* _What you have to do_: Begin with the first line of the entries below and reproduce each line exactly, ending with the line that holds "Switch to the Race tab".

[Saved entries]

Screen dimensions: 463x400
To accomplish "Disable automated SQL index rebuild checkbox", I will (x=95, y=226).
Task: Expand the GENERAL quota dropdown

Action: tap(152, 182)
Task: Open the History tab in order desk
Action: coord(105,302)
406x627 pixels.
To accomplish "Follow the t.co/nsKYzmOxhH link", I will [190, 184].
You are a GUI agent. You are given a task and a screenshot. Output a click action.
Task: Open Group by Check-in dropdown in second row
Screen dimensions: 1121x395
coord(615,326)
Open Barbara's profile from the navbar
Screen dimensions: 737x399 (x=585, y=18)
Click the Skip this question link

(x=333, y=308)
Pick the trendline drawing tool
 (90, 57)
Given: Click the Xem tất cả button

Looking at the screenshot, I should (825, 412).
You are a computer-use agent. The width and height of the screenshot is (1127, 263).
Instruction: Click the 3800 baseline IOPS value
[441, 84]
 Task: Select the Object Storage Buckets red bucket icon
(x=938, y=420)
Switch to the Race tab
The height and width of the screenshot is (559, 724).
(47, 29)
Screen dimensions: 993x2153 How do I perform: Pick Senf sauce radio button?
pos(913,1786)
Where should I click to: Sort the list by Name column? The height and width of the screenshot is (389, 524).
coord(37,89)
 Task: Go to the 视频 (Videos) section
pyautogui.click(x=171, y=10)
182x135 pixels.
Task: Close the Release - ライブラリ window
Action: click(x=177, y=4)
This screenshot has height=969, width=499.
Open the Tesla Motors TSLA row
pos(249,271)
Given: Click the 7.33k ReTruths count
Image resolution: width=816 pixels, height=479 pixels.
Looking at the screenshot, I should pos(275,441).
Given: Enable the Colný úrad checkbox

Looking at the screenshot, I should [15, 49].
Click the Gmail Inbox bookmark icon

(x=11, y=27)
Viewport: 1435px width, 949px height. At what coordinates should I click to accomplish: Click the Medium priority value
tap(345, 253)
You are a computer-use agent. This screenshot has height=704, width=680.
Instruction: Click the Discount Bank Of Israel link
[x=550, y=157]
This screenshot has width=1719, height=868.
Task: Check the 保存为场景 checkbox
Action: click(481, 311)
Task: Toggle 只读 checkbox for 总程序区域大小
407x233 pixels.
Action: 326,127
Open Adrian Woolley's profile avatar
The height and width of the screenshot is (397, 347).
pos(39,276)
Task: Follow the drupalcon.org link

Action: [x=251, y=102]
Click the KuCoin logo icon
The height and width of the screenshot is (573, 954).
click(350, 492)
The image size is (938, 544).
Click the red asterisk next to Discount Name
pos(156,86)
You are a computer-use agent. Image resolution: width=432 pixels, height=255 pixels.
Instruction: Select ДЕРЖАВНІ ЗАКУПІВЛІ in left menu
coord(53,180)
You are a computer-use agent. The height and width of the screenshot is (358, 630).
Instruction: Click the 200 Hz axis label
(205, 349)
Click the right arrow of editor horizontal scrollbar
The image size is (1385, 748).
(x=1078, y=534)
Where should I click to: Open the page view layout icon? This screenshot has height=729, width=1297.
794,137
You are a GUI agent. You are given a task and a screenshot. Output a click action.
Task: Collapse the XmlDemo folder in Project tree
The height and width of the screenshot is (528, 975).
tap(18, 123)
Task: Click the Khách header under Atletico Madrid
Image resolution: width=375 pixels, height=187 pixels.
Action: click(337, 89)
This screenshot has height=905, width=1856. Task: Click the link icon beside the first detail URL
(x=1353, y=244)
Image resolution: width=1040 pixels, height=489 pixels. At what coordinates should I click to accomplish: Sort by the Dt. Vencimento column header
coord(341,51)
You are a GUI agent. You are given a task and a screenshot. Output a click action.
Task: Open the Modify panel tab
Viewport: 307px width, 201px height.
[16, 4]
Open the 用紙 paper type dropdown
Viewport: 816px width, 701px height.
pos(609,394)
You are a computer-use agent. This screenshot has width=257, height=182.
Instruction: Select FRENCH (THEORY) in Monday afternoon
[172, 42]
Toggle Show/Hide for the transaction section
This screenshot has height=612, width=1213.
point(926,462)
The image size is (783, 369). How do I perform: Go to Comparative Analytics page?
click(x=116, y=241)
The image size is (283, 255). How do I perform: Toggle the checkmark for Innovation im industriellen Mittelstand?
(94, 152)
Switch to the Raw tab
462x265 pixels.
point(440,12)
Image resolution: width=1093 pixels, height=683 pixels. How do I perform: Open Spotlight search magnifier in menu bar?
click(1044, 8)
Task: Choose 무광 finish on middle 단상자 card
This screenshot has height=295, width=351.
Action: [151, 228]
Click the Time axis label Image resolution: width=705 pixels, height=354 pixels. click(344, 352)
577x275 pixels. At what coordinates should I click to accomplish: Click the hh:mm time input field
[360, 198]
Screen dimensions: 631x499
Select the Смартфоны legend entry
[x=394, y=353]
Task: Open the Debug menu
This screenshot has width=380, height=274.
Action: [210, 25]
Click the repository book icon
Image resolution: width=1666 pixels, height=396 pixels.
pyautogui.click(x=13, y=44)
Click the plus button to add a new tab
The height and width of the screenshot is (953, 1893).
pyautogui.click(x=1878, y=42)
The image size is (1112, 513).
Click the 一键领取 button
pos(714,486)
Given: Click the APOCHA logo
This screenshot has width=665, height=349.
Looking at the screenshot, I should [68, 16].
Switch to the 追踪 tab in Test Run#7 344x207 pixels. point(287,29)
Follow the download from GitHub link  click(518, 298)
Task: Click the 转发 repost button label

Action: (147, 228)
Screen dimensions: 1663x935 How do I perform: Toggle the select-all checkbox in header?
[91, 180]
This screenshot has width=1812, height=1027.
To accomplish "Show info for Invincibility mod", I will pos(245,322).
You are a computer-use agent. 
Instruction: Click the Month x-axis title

* _Exercise answer_:
Screen dimensions: 463x400
To accomplish "Disable automated SQL index rebuild checkbox", I will (x=95, y=226).
Task: Expand the GENERAL quota dropdown

Action: tap(152, 182)
Task: Open the History tab in order desk
Action: coord(105,302)
406x627 pixels.
To accomplish "Follow the t.co/nsKYzmOxhH link", I will [190, 184].
You are a GUI agent. You are given a task and a screenshot. Output a click action.
Task: Open Group by Check-in dropdown in second row
Screen dimensions: 1121x395
coord(615,326)
Open Barbara's profile from the navbar
Screen dimensions: 737x399 (x=585, y=18)
Click the Skip this question link

(x=333, y=308)
Pick the trendline drawing tool
 (90, 57)
Given: Click the Xem tất cả button

Looking at the screenshot, I should (825, 412).
You are a computer-use agent. The width and height of the screenshot is (1127, 263).
Instruction: Click the 3800 baseline IOPS value
[441, 84]
 Task: Select the Object Storage Buckets red bucket icon
(x=938, y=420)
Switch to the Race tab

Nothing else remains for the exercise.